● **DESCRIPTION OF THE TASK**: Search the records below for the word "width". Copy each line where it occurs.

┄┄┄┄┄┄

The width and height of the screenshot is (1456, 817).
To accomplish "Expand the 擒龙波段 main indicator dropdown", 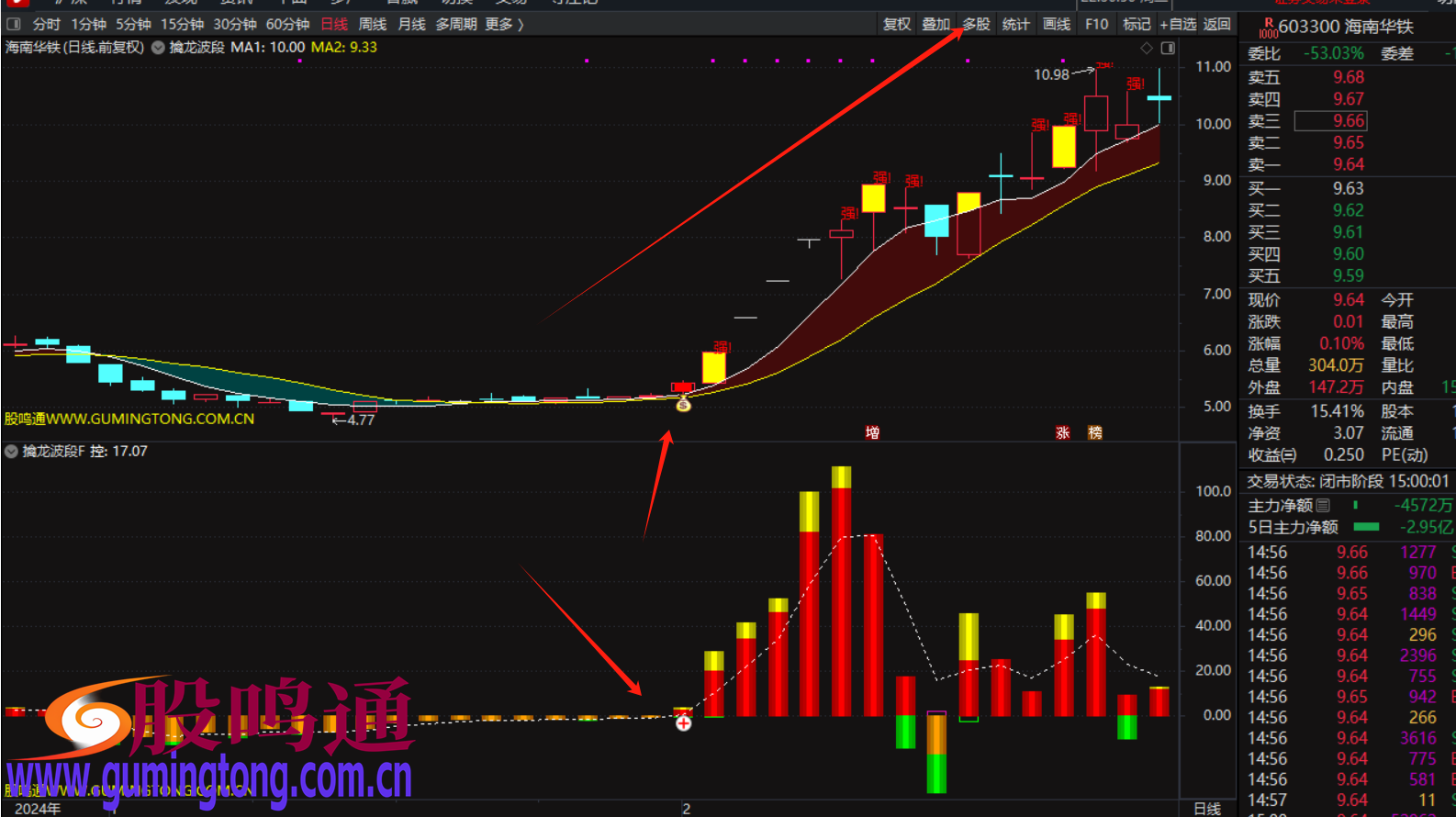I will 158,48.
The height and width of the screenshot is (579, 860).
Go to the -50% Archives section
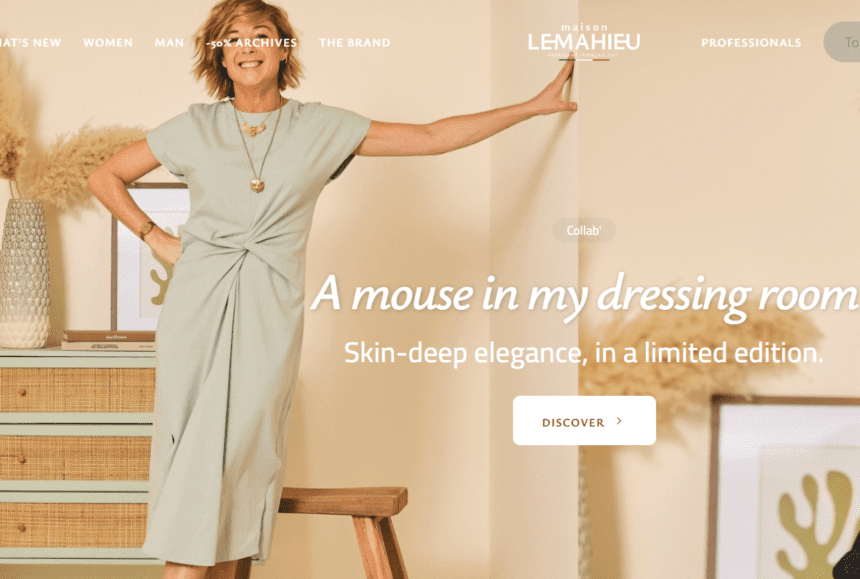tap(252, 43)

┄┄┄┄┄┄

● **EXPECTED OUTPUT**:
The width and height of the screenshot is (1456, 817).
The height and width of the screenshot is (579, 860).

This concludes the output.